= Melvyn Tan =

British musician

Melvyn Tan Ban Eng (陈万荣; born 13 October 1956) is a Singapore-born British classical pianist, noted for his study of historical performance practice.

From a young age, he went to England to study, first at the Yehudi Menuhin School when he was twelve years old, later enrolling at the Royal College of Music where he studied with Angus Morrison. At the Royal College, he was told by the then director Sir David Willcocks that he would have to study a second instrument; so he chose the harpsichord, which began his interest in early keyboards.

Upon returning to Singapore in 2005, he was fined for not having done National Service in Singapore, although he was studying in London during the time he was required to serve and did not have an exit permit to MINDEF, he had already started a busy concert career, and he had already acquired British citizenship.
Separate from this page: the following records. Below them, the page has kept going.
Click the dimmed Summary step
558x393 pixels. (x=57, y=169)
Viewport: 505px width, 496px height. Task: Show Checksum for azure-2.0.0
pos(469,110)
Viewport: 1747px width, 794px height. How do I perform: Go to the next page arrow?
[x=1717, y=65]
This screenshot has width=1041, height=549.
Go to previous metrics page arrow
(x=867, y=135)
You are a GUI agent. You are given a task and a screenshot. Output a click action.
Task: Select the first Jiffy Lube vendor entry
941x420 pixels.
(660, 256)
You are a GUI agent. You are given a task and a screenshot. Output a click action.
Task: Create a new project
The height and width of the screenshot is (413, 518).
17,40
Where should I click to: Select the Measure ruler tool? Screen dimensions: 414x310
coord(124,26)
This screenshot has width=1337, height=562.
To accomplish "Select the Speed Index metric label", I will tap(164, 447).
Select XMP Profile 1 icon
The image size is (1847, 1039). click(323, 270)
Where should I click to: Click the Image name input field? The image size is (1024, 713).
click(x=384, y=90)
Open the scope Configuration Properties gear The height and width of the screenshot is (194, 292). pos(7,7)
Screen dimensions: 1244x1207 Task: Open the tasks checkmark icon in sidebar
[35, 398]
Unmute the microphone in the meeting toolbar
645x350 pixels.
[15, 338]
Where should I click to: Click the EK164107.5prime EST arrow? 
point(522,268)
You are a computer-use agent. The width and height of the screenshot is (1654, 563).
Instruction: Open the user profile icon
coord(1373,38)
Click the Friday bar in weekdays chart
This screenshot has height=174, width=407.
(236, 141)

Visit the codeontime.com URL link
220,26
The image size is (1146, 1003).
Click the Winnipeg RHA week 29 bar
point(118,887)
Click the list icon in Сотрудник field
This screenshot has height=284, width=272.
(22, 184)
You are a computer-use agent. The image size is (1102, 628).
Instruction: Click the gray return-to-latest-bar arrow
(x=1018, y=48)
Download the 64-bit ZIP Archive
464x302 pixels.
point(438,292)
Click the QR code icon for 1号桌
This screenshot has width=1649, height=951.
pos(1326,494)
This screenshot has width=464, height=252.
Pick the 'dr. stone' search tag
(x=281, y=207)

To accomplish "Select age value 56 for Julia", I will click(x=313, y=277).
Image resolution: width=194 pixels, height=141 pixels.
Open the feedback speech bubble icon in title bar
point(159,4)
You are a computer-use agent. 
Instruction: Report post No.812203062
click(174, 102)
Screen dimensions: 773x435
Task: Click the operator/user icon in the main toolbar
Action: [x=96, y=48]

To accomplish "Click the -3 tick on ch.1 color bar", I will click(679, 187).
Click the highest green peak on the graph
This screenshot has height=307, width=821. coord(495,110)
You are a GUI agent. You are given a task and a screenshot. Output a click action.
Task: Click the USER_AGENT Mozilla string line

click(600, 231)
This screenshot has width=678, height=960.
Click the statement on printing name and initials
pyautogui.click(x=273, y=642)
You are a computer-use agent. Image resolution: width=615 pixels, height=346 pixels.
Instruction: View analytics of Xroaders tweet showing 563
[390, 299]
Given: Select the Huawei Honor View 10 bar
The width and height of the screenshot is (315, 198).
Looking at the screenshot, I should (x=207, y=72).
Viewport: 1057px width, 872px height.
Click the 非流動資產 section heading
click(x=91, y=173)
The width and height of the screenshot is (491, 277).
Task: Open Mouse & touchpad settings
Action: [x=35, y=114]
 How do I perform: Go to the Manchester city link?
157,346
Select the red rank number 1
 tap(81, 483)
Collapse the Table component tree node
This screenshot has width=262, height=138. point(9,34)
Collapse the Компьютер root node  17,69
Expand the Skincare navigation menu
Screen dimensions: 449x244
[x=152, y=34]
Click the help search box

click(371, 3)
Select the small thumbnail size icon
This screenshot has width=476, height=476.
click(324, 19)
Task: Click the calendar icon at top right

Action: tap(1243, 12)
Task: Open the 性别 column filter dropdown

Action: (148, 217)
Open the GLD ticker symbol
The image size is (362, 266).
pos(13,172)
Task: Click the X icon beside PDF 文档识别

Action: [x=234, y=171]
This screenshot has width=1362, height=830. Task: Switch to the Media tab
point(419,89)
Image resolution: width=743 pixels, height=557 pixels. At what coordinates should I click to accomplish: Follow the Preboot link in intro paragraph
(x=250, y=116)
During his development as a pianist, Tan developed a passion for the fortepiano, which he has promoted throughout his career, and thereby changed other musicians' perceptions of this instrument. He was invited to play and record on Beethoven's Broadwood instrument. He has now returned mainly to the pianoforte and performs a wide-ranging repertoire from Bach to Messiaen. Of Messiaen, Tan has announced that mastering the composer's Vingt regards sur l'enfant-Jésus has been his proudest accomplishment: "It took me nearly two years to learn it, but it was the most life-enriching, the most life-changing experience because it was so spiritual and it changed the way I performed."

He has lived in London since 1978, and continues to give concerts worldwide. In 2007, he performed at the Royal Academy of Arts for Jasper Conran's London Fashion Week collection.